Retype the entire blog post about not wearing make-up, word for word.

──────── DOCUMENT ────────

Blog / 2010 / Putting My Face On

September 23, 2010

I don’t wear make-up. The only times I have were when I was on stage doing theater, and, even then, I had to have one of my castmates do it for me before every performance. I have no aptitude for painting faces—not like that anyway!

I can’t say for sure how the make-up meme skipped me, but I suspect it has something to do with my feet.

I wear a size 12. By the time I started high school, my shoe size was beyond the offerings of most women’s departments. The girly footwear that did fit me looked clownish at best and boat-like at worst, so I stuck with Converse and Birkenstock. With that aesthetic, shaved legs seemed superfluous and maybe even a bit incongruous. From there, it wasn’t hard to rule out cosmetics. Before I knew it I was bonafide 1990s grunge-hippy-punk teenage tomboy.

Though I eventually embraced a more feminine look, I never learned to apply make-up or shave my legs, and I’ve never gone to the “drag queen store” to find girly heels—though it’s surprising how often I’ve had that suggested to me. By the time I was interested in dressing like a woman, my comfortable shoes, natural legs, and clean face had become too much a part of my personal style and my personality to give up.

──────── DATA ENTRIES ────────

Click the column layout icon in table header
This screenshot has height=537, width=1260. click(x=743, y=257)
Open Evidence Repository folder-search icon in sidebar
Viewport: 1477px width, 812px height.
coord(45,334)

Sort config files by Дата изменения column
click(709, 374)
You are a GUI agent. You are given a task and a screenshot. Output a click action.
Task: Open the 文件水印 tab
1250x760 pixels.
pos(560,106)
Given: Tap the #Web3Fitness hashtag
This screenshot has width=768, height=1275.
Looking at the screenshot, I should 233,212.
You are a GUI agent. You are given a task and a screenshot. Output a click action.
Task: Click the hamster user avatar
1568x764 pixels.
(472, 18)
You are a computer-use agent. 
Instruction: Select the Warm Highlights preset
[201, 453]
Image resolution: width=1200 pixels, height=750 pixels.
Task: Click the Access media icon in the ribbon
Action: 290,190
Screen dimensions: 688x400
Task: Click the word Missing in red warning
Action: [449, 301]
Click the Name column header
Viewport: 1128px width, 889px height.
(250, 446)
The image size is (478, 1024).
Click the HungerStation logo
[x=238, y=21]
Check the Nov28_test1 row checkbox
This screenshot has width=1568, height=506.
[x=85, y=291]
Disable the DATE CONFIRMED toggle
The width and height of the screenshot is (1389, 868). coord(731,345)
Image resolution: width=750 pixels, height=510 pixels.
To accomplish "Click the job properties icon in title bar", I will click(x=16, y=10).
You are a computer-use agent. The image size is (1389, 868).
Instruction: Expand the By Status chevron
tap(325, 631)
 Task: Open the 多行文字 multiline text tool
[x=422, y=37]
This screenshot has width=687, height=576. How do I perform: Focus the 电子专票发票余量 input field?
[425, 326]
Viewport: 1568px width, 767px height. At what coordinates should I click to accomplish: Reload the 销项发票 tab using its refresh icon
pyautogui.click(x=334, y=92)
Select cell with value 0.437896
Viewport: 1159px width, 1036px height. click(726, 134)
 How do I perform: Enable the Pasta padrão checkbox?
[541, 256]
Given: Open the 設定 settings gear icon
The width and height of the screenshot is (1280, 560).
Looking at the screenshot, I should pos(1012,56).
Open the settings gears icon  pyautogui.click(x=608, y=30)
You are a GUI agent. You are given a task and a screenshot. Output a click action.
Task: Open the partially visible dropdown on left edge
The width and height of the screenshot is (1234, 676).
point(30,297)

────────

RESULT FOR THIS TASK:
Blog / 2010 / Putting My Face On

September 23, 2010

I don’t wear make-up. The only times I have were when I was on stage doing theater, and, even then, I had to have one of my castmates do it for me before every performance. I have no aptitude for painting faces—not like that anyway!

I can’t say for sure how the make-up meme skipped me, but I suspect it has something to do with my feet.

I wear a size 12. By the time I started high school, my shoe size was beyond the offerings of most women’s departments. The girly footwear that did fit me looked clownish at best and boat-like at worst, so I stuck with Converse and Birkenstock. With that aesthetic, shaved legs seemed superfluous and maybe even a bit incongruous. From there, it wasn’t hard to rule out cosmetics. Before I knew it I was bonafide 1990s grunge-hippy-punk teenage tomboy.

Though I eventually embraced a more feminine look, I never learned to apply make-up or shave my legs, and I’ve never gone to the “drag queen store” to find girly heels—though it’s surprising how often I’ve had that suggested to me. By the time I was interested in dressing like a woman, my comfortable shoes, natural legs, and clean face had become too much a part of my personal style and my personality to give up.